September 11, 2025

A working mom’s guilt

An Open Book

It’s been just over two months and while I’m glad to be back in office, I’d be lying if I said it was easy.

Tuesday I worked during the day and traveled to Winterset in the evening to cover the cross country meet. By the time I got home after 8 p.m., I’d hardly seen my 10-week-old baby the entire day.

A women’s brain changes when she becomes a mother. It’s part of our instinct to protect and care for our young. Research published by the National Institutes of Health says beginning in late pregnancy, women show increased vigilance to threats and greater sensitivity to infant cues.

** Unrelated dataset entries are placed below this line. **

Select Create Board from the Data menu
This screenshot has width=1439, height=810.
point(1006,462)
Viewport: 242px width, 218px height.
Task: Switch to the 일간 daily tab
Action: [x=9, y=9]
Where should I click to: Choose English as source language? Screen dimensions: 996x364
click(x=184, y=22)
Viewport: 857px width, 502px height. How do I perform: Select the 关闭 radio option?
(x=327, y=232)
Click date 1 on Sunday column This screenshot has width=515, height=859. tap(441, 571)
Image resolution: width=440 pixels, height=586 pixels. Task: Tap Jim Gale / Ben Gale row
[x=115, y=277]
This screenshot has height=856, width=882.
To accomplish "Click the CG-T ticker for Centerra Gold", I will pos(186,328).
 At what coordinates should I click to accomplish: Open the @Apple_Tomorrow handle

“Such heightened maternal sensitivity to infants supports mothers’ psychological adaptation to care for infants immediately when the baby is born and afterwards,” the report states. “Typically, parental anxiety and preoccupation peaks immediately after childbirth and begins to diminish during the first three to four months postpartum.“

At just over two months postpartum, I’m not out of the weeds yet. I have dreams about me accidentally putting her in danger. Last night it was that I let her get too close to the edge of a boat. She almost fell over into the propeller. I feel like I’m on high alert 24/7.

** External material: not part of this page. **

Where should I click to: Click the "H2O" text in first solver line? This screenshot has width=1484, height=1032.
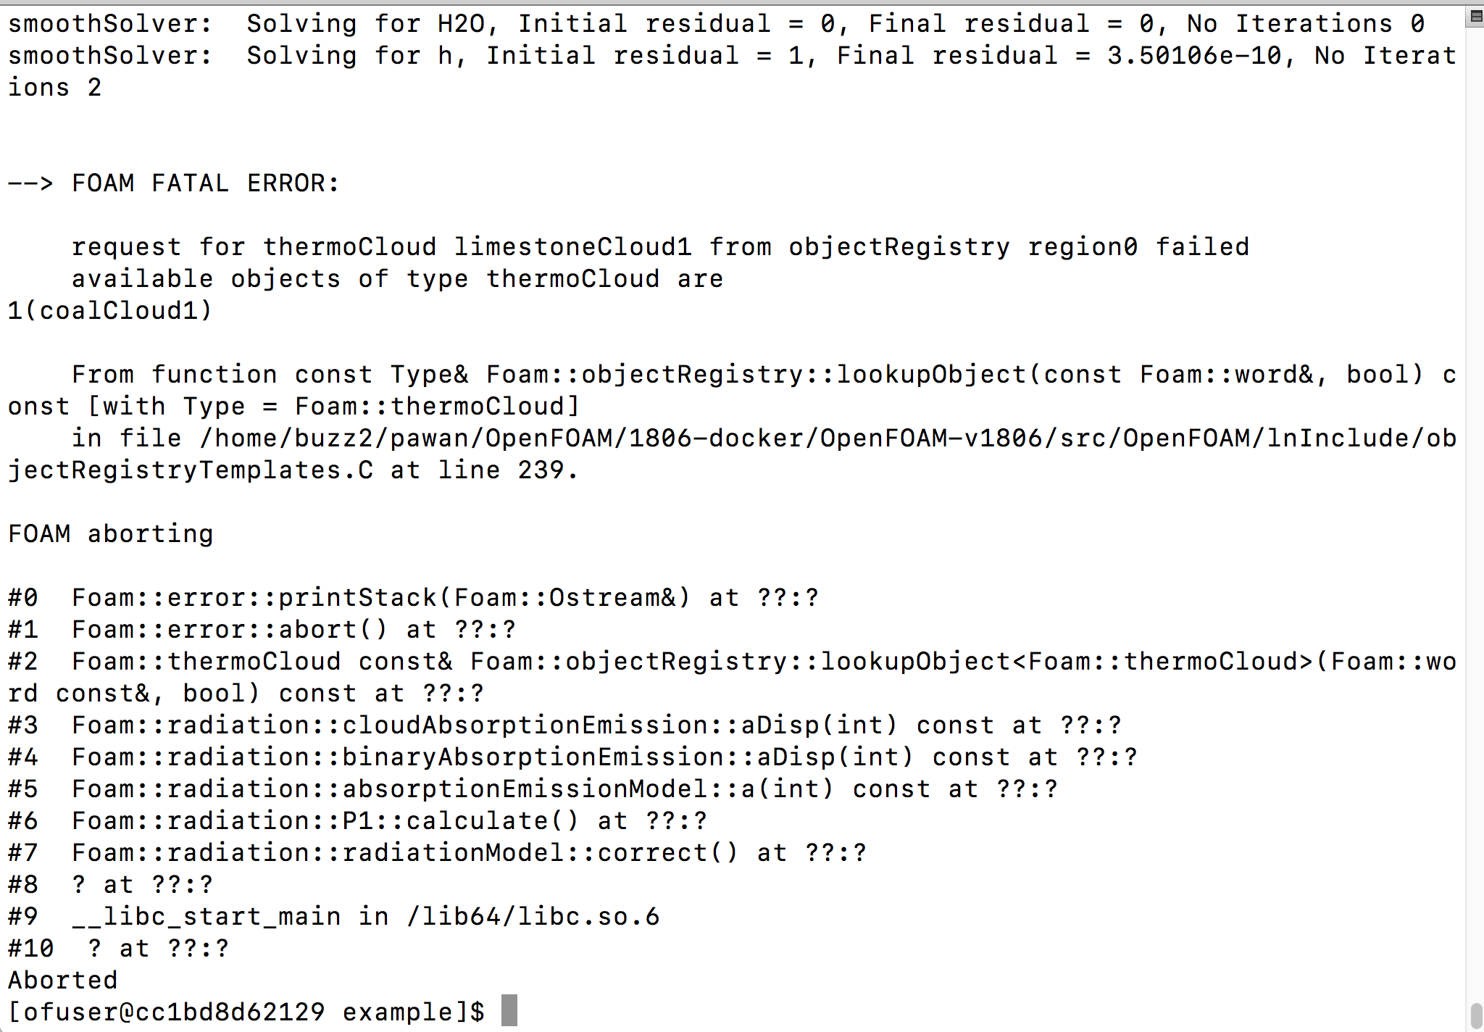pyautogui.click(x=461, y=24)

The fact that I’m already a control freak makes me even more on edge when she’s out of my arms. I squirm seeing someone holding the bottle not quite at the right angle or burping her in a way different than how I would do it.

She’s in her first week of daycare and while I have complete trust in their abilities, I worry about her. She’s having a hard time adjusting to the sounds of other children.

She can sleep right through our two dogs barking at the mailman, but a baby crying? That’s a foreign sound to her. Lack of sleep at daycare means she comes home grumpy. It’s hard not to feel guilty.

There’s an added difficulty of two parents with random schedules, one working evenings and overnights while the other works days and afternoons.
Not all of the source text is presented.